Start DATA IN THIS EXERCISE

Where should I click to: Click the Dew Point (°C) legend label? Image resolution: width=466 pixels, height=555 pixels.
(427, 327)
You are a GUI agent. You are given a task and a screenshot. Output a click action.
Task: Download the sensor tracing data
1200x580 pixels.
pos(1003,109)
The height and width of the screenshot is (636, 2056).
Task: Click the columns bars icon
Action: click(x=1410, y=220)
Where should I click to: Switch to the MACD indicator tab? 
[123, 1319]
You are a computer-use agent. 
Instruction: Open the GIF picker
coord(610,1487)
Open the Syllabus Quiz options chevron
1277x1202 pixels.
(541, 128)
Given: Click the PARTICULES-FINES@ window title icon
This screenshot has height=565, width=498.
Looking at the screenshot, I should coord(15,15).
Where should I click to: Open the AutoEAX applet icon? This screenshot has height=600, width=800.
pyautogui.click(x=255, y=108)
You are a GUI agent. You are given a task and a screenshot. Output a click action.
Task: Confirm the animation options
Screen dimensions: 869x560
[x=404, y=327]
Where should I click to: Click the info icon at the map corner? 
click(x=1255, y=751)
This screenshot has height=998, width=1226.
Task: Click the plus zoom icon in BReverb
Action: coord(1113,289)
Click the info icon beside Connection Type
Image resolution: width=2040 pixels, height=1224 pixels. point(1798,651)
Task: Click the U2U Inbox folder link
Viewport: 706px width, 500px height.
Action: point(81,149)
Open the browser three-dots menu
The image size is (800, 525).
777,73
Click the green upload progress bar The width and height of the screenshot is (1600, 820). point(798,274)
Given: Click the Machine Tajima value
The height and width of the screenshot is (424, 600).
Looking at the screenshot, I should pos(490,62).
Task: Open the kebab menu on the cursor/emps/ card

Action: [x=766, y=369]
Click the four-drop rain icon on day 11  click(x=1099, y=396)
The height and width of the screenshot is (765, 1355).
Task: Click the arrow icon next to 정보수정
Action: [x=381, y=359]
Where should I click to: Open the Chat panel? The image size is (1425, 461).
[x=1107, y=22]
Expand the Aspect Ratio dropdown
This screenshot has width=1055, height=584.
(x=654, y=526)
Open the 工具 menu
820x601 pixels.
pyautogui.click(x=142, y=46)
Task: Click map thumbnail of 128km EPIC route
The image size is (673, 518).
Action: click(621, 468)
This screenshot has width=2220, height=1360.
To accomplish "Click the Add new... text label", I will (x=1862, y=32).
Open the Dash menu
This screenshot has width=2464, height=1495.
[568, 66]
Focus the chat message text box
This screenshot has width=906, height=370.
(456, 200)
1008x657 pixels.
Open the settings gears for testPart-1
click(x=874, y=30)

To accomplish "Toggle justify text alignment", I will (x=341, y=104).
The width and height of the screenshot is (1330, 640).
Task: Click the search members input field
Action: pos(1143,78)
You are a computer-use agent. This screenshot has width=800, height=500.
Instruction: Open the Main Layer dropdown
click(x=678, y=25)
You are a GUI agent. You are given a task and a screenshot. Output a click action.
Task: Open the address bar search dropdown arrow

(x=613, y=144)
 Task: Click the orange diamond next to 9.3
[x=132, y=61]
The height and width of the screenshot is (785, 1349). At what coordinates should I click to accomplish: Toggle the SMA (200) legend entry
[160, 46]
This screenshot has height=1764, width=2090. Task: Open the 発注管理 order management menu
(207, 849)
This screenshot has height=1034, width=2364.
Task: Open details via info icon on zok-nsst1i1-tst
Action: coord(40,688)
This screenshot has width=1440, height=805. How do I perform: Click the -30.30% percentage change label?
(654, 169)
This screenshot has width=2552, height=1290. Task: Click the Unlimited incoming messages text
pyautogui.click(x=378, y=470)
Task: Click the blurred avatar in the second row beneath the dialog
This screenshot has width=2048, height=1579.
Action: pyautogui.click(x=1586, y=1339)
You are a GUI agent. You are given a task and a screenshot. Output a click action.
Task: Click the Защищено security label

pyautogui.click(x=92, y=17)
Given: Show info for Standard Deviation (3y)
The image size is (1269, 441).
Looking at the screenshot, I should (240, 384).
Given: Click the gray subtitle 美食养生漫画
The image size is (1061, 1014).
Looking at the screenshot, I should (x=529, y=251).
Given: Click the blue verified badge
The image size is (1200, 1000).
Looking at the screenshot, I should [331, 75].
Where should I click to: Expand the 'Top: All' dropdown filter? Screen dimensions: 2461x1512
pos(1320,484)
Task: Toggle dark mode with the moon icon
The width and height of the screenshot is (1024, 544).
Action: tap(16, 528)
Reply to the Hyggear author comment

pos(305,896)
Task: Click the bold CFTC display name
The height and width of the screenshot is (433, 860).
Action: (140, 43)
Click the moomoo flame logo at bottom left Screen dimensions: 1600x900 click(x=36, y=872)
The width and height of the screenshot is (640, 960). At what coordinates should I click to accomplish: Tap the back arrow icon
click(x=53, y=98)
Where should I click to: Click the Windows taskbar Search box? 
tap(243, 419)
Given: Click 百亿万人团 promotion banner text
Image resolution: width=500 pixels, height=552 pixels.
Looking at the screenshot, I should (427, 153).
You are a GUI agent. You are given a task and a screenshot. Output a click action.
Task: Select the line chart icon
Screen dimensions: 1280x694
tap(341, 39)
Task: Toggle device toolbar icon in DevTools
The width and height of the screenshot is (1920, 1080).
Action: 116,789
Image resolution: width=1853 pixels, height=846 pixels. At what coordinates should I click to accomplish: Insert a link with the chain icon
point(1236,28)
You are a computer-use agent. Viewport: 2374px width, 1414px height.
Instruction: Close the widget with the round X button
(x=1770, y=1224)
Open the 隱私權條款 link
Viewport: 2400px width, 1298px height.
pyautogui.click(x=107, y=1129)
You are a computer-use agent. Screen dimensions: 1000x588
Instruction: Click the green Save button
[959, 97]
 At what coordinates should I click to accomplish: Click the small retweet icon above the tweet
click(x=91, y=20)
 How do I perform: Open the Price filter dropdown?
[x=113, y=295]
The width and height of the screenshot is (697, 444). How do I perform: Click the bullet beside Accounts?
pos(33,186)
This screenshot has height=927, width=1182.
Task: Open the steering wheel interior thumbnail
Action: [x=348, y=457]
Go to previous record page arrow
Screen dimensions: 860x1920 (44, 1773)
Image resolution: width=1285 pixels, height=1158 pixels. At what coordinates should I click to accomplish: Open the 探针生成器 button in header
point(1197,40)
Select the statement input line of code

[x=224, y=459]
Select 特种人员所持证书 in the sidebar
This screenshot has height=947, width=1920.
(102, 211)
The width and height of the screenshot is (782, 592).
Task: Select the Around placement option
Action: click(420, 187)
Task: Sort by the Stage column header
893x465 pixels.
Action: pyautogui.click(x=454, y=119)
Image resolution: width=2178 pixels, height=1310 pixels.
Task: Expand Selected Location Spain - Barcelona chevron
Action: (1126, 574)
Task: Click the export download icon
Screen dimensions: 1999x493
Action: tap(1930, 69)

End DATA IN THIS EXERCISE

WHAT THIS TASK INVOLVES => Rewrite the listing above, swapping every "Where should I click to" for "Which spot should I click to" and keeping all other text the same.

RESPONSE TO THE EXERCISE =>
Which spot should I click to: Click the Dew Point (°C) legend label? Image resolution: width=466 pixels, height=555 pixels.
(427, 327)
You are a GUI agent. You are given a task and a screenshot. Output a click action.
Task: Download the sensor tracing data
1200x580 pixels.
pos(1003,109)
The height and width of the screenshot is (636, 2056).
Task: Click the columns bars icon
Action: click(x=1410, y=220)
Which spot should I click to: Switch to the MACD indicator tab? 
[123, 1319]
You are a computer-use agent. 
Instruction: Open the GIF picker
coord(610,1487)
Open the Syllabus Quiz options chevron
1277x1202 pixels.
(541, 128)
Given: Click the PARTICULES-FINES@ window title icon
This screenshot has height=565, width=498.
Looking at the screenshot, I should coord(15,15).
Which spot should I click to: Open the AutoEAX applet icon? This screenshot has height=600, width=800.
pyautogui.click(x=255, y=108)
You are a GUI agent. You are given a task and a screenshot. Output a click action.
Task: Confirm the animation options
Screen dimensions: 869x560
[x=404, y=327]
Which spot should I click to: Click the info icon at the map corner? 
click(x=1255, y=751)
This screenshot has height=998, width=1226.
Task: Click the plus zoom icon in BReverb
Action: coord(1113,289)
Click the info icon beside Connection Type
Image resolution: width=2040 pixels, height=1224 pixels. point(1798,651)
Task: Click the U2U Inbox folder link
Viewport: 706px width, 500px height.
Action: point(81,149)
Open the browser three-dots menu
The image size is (800, 525).
777,73
Click the green upload progress bar The width and height of the screenshot is (1600, 820). point(798,274)
Given: Click the Machine Tajima value
The height and width of the screenshot is (424, 600).
Looking at the screenshot, I should pos(490,62).
Task: Open the kebab menu on the cursor/emps/ card

Action: [x=766, y=369]
Click the four-drop rain icon on day 11  click(x=1099, y=396)
The height and width of the screenshot is (765, 1355).
Task: Click the arrow icon next to 정보수정
Action: [x=381, y=359]
Which spot should I click to: Open the Chat panel? The image size is (1425, 461).
[x=1107, y=22]
Expand the Aspect Ratio dropdown
This screenshot has width=1055, height=584.
(x=654, y=526)
Open the 工具 menu
820x601 pixels.
pyautogui.click(x=142, y=46)
Task: Click map thumbnail of 128km EPIC route
The image size is (673, 518).
Action: click(621, 468)
This screenshot has width=2220, height=1360.
To accomplish "Click the Add new... text label", I will (x=1862, y=32).
Open the Dash menu
This screenshot has width=2464, height=1495.
[568, 66]
Focus the chat message text box
This screenshot has width=906, height=370.
(456, 200)
1008x657 pixels.
Open the settings gears for testPart-1
click(x=874, y=30)

To accomplish "Toggle justify text alignment", I will (x=341, y=104).
The width and height of the screenshot is (1330, 640).
Task: Click the search members input field
Action: pos(1143,78)
You are a computer-use agent. This screenshot has width=800, height=500.
Instruction: Open the Main Layer dropdown
click(x=678, y=25)
You are a GUI agent. You are given a task and a screenshot. Output a click action.
Task: Open the address bar search dropdown arrow

(x=613, y=144)
 Task: Click the orange diamond next to 9.3
[x=132, y=61]
The height and width of the screenshot is (785, 1349). At what coordinates should I click to accomplish: Toggle the SMA (200) legend entry
[160, 46]
This screenshot has height=1764, width=2090. Task: Open the 発注管理 order management menu
(207, 849)
This screenshot has height=1034, width=2364.
Task: Open details via info icon on zok-nsst1i1-tst
Action: coord(40,688)
This screenshot has width=1440, height=805. How do I perform: Click the -30.30% percentage change label?
(654, 169)
This screenshot has width=2552, height=1290. Task: Click the Unlimited incoming messages text
pyautogui.click(x=378, y=470)
Task: Click the blurred avatar in the second row beneath the dialog
This screenshot has width=2048, height=1579.
Action: pyautogui.click(x=1586, y=1339)
You are a GUI agent. You are given a task and a screenshot. Output a click action.
Task: Click the Защищено security label

pyautogui.click(x=92, y=17)
Given: Show info for Standard Deviation (3y)
The image size is (1269, 441).
Looking at the screenshot, I should (240, 384).
Given: Click the gray subtitle 美食养生漫画
The image size is (1061, 1014).
Looking at the screenshot, I should (x=529, y=251).
Given: Click the blue verified badge
The image size is (1200, 1000).
Looking at the screenshot, I should [331, 75].
Which spot should I click to: Expand the 'Top: All' dropdown filter? Screen dimensions: 2461x1512
pos(1320,484)
Task: Toggle dark mode with the moon icon
The width and height of the screenshot is (1024, 544).
Action: tap(16, 528)
Reply to the Hyggear author comment

pos(305,896)
Task: Click the bold CFTC display name
The height and width of the screenshot is (433, 860).
Action: (140, 43)
Click the moomoo flame logo at bottom left Screen dimensions: 1600x900 click(x=36, y=872)
The width and height of the screenshot is (640, 960). At what coordinates should I click to accomplish: Tap the back arrow icon
click(x=53, y=98)
Which spot should I click to: Click the Windows taskbar Search box? 
tap(243, 419)
Given: Click 百亿万人团 promotion banner text
Image resolution: width=500 pixels, height=552 pixels.
Looking at the screenshot, I should (427, 153).
You are a GUI agent. You are given a task and a screenshot. Output a click action.
Task: Select the line chart icon
Screen dimensions: 1280x694
tap(341, 39)
Task: Toggle device toolbar icon in DevTools
The width and height of the screenshot is (1920, 1080).
Action: 116,789
Image resolution: width=1853 pixels, height=846 pixels. At what coordinates should I click to accomplish: Insert a link with the chain icon
point(1236,28)
You are a computer-use agent. Viewport: 2374px width, 1414px height.
Instruction: Close the widget with the round X button
(x=1770, y=1224)
Open the 隱私權條款 link
Viewport: 2400px width, 1298px height.
pyautogui.click(x=107, y=1129)
You are a computer-use agent. Screen dimensions: 1000x588
Instruction: Click the green Save button
[959, 97]
 At what coordinates should I click to accomplish: Click the small retweet icon above the tweet
click(x=91, y=20)
 How do I perform: Open the Price filter dropdown?
[x=113, y=295]
The width and height of the screenshot is (697, 444). How do I perform: Click the bullet beside Accounts?
pos(33,186)
This screenshot has height=927, width=1182.
Task: Open the steering wheel interior thumbnail
Action: [x=348, y=457]
Go to previous record page arrow
Screen dimensions: 860x1920 (44, 1773)
Image resolution: width=1285 pixels, height=1158 pixels. At what coordinates should I click to accomplish: Open the 探针生成器 button in header
point(1197,40)
Select the statement input line of code

[x=224, y=459]
Select 特种人员所持证书 in the sidebar
This screenshot has height=947, width=1920.
(102, 211)
The width and height of the screenshot is (782, 592).
Task: Select the Around placement option
Action: click(420, 187)
Task: Sort by the Stage column header
893x465 pixels.
Action: pyautogui.click(x=454, y=119)
Image resolution: width=2178 pixels, height=1310 pixels.
Task: Expand Selected Location Spain - Barcelona chevron
Action: (1126, 574)
Task: Click the export download icon
Screen dimensions: 1999x493
Action: tap(1930, 69)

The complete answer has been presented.